It doesn’t much keep him up at night, but when he’s up anyway it’ll keep rolling somewhere in his mind, that one last transmission he couldn’t stop. Years of success and it’s that one failure that defines him. Heh. Isn’t that just the way it goes, in a city like Coruscant?

“Seems to me if you came looking for a problem you’ll be finding it faster than you want.”

“I came looking for help.”

He peels himself off the water-stained wallflimsi, slicker than a Nal-Hutta eel. When he shakes out a cigarette his fingers his fingers shake. Confidence. Vulnerability. One of the two of those’s not on the up-and-up, and Jesse’s got himself good instincts for betting.

“Could you spare a light?” he hums and there’s a match glowing in Jesse’s fingers before he’d rightly put his mind to it. Jesse’d almost miss the smile at that, if he weren’t watching. “I have myself a problem,” quavers this harbinger of far too interesting times. He props a shapely hip up on Jesse’s desk and leans his cig on in between Jesse’s hands. “And I’ve heard tell you’re the kind of man who can help me with it.”

“Fraid they led you wrong, sweetheart.” He’s close enough to smell, woodfire and expensive cologne. Knees close enough to bump. “You’re not my type. And you got nothing I want.”

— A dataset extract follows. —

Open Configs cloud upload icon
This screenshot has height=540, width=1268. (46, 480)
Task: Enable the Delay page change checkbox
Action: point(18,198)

A lie, and they both know it. Jesse’s got himself a good one, all the way back Home, but it’s been been a spell and change since he’s warmed his hands on him. Jesse’s got himself a doctor, all genteel evenness til he gets him loud.

And Jesse’s doctor has a hankerin’ for those buttoned-up types, likes seeing them peeled out of their shell maybe even more than Jesse likes doing the peeling. Never took much convincing, for Jesse to get a holonet display set up in their room.

Trouble here would have had to be exceptionally well connected to know _that_.

But with one neat button undone for a hint of collarbone, he might well be.

“You haven’t heard what I might be offering, or what I want done. Or how grateful I could be, after.” He slinks his way that last half inch, perches his rear right in the middle of scattered holopads and crumpled flimsi and cups of half-working styluses, right where Jesse stares to daydream. He lets smoke wisp like sin from his devil’s bow lips. “A man’s gone missing, and there’s some voices that’ll rumble I did it.” Boot toes tap Jesse’s, and the human mind’s a raw messy thing. “It’s the kind of problem I’d be _real_ eager to get solved.”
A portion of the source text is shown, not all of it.